Metafora pedagoga - wędrowca. „Pulsujące kategorie” jako wyznacznik mapy.
Joanna Rutkowiak nawiązuje do myśli S. Hessena i do pojmowania przez niego uczenia się jako wędrówki kształcącej. Doświadczenie współczesnych - coraz częściej nie usatysfakcjonowanych żadną „Wielką Narracją”, która można by potraktować jako wyznacznik jakiejkolwiek „drogi głównej” jako jedynej, bądź jednej z dwóch możliwych - owocuje wielością koncepcji edukacyjnych; dla uzyskania orientacji w nich pedagogom współczesnym może być przydatna mapa, ułatwiająca rozeznanie w występujących odmianach myślenia o edukacji.
Mapę taką można tworzyć w sposób zdyscyplinowany, w oparciu o logicznie uzasadnione, merytorycznie współrzędne, z przyjęciem określonych założeń teoretycznych, można także wykonać odpowiednią pracę w oparciu o kryterium empiryczne. Przyjmując tę drugą koncepcję, opieramy się na idei „pulsujących kategorii”, czyli zestawie pojęć potencjalnie teoriotwórczych, których znaczenia są ruchome, gdyż podlegają zmianą zależnie od kontekstu w jakim występują, a zarazem odzwierciedlają zarysowo aktualny stan myślenia o edukacji. Owo pulsowanie kategorii stanowi jakby „czasowy” wymiar mapy, uzupełniający jej wymiar przestrzenny i czyniący z niej coś w rodzaju makiety o ruchomych częściach. W przedstawionym ujęciu chodzi o prezentację zestawu kategorii jako układu poziomego, w którym owe kategorie plasują się obok siebie, na płaszczyźnie mapy stanowiącej symboliczny wyraz ich równego względem siebie położenia, a zarazem oddającej aktualnie funkcjonujące, zróżnicowane sposoby myślenia o wychowaniu. Prezentowany pomysł nie jest uzupełnieniem bądź kontynuacją charakterystyk „prądów i kierunków pedagogiki współczesnej”. Różnice między wizjami „prądów i kierunków”, a projektem mapy są następujące:
1) Akcentuje się możliwość równoległego występowania różnorodnych sposobów myślenia oraz pulsowania zjawisk.

....

Ćwiczenia
A. Odpowiedz krótko na pytania do tekstu o metaforze pedagoga-wędrowca:
(i) Do czyjej myśli nawiązuje Joanna Rutkowiak?
(ii) Co stanowi „czasowy” wymiar mapy?
(iii) Czego prezentowany pomysł nie jest uzupełnieniem ani kontynuacją?
B. Oceń, czy poniższe stwierdzenia zgadzają się z tekstem o metaforze pedagoga-wędrowca:
(i) Dzięki wymiarowi czasowemu mapa staje się czymś w rodzaju makiety o ruchomych częściach.
(ii) Kategorie na mapie przedstawia się jako układ pionowy.
(iii) Znaczenia pulsujących kategorii są stałe.
C. Poprowadź dalej tekst o metaforze pedagoga-wędrowca, zaczynając po jego ostatnim zdaniu.

Fragment źródła

....

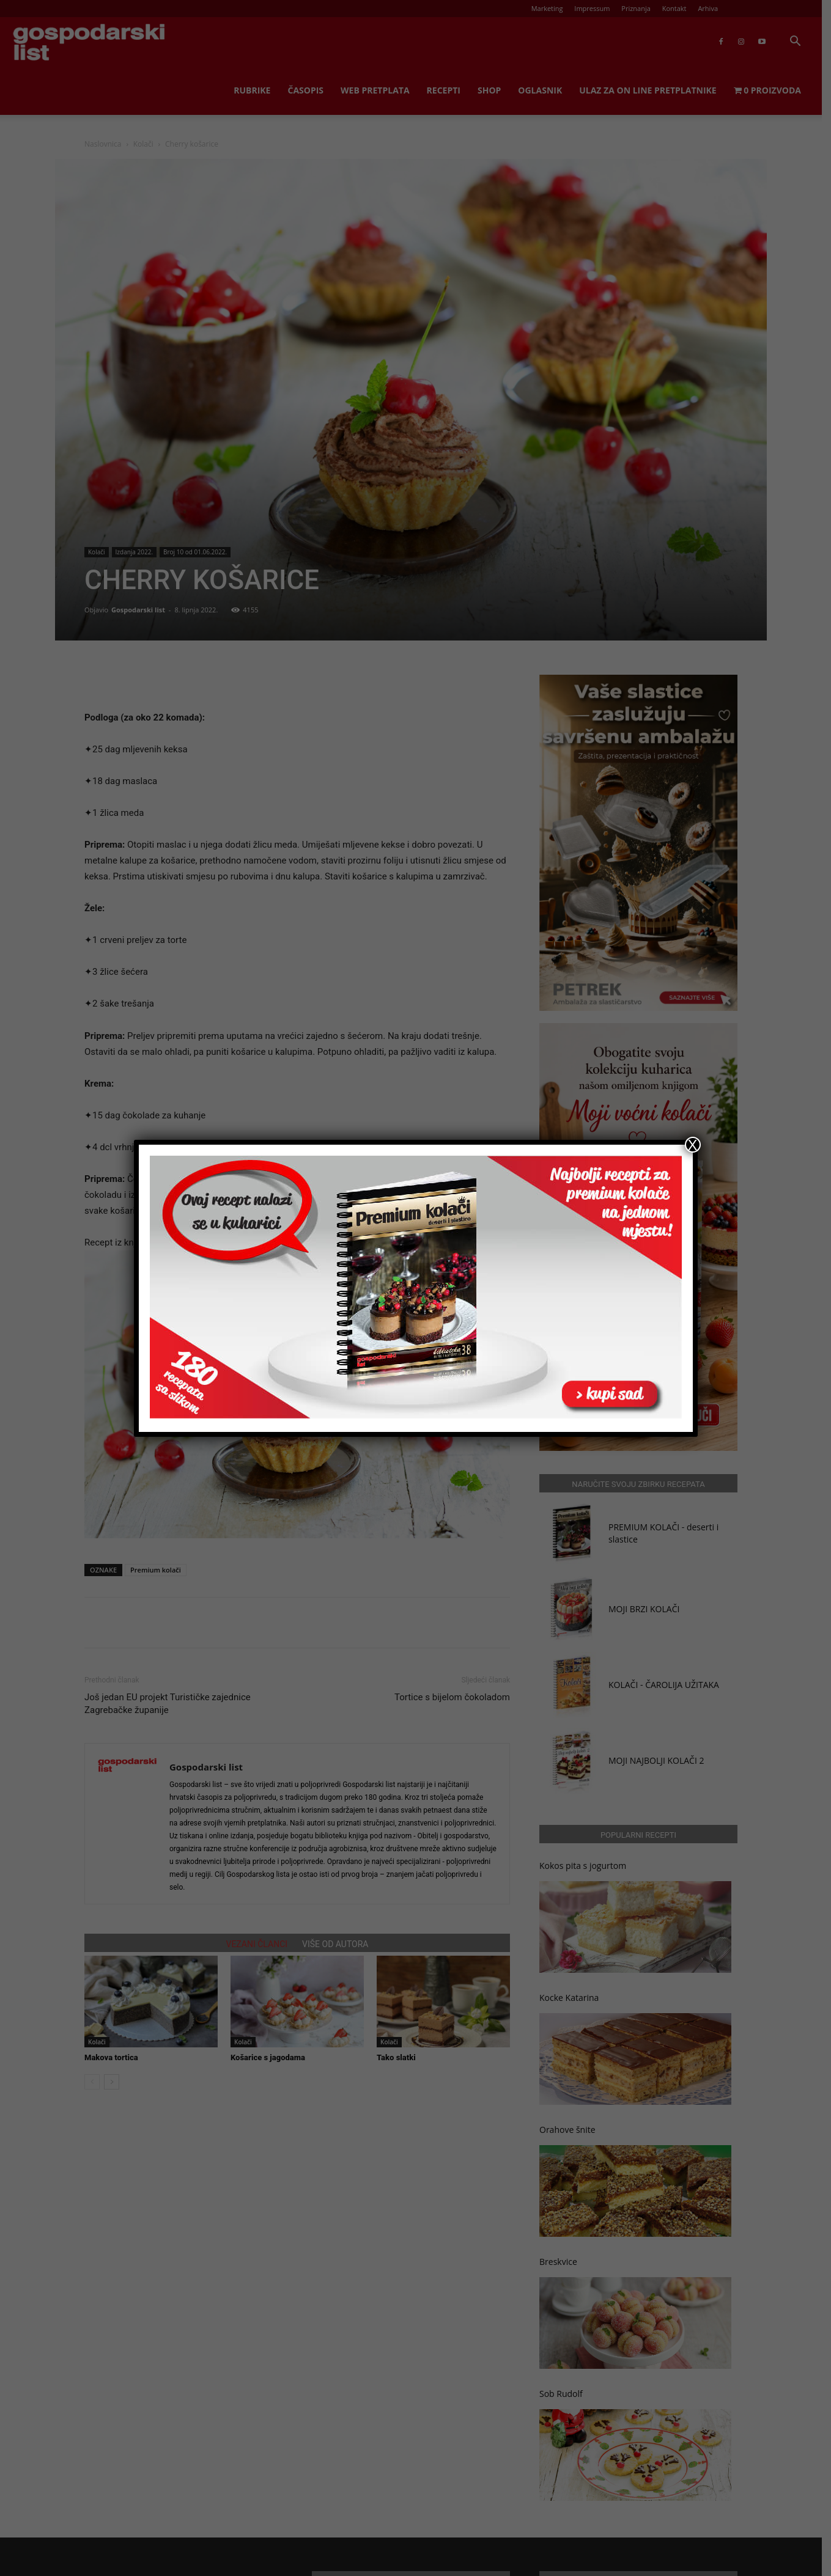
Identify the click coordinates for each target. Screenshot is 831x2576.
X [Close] (692, 1145)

....

Odpowiedzi do ćwiczeń
A.
(i) Do myśli S. Hessena i jego pojmowania uczenia się jako wędrówki kształcącej.
(ii) Pulsowanie kategorii.
(iii) Charakterystyk „prądów i kierunków pedagogiki współczesnej”.

B.
(i) Tak: „czyniący z niej coś w rodzaju makiety o ruchomych częściach”.
(ii) Nie: „prezentację zestawu kategorii jako układu poziomego”.
(iii) Nie: „których znaczenia są ruchome”.

C.
2) Druga różnica polega na angażowaniu się czytelnika i autora; ten drugi, postrzegając niekiedy wielość jako chaos, może dostarczyć odbiorcy wskazówek odnośnie „prawidłowego” odbioru prezentowanych idei. W propozycji tutaj przedstawionej nie wartościuje się „chaosu” negatywnie, nie zamierza się też wprowadzać porządku, w którym jedne sposoby myślenia traktowano by jako doskonalsze, a inne mniej właściwie.
3) Trzecia różnica polega na tym, że „odmiany” wyrażają tylko punkt widzenia danego „kartografa” budującego swoją mapę w oparciu o własną interpretację rzeczywistości z autorską odpowiedzialnością, które wyznaczają odpowiedni kontur.
4) Ostania kwestia odnosi się do faktu, iż nie eksponuje się ostrych granic między poszczególnymi liniami myślowymi.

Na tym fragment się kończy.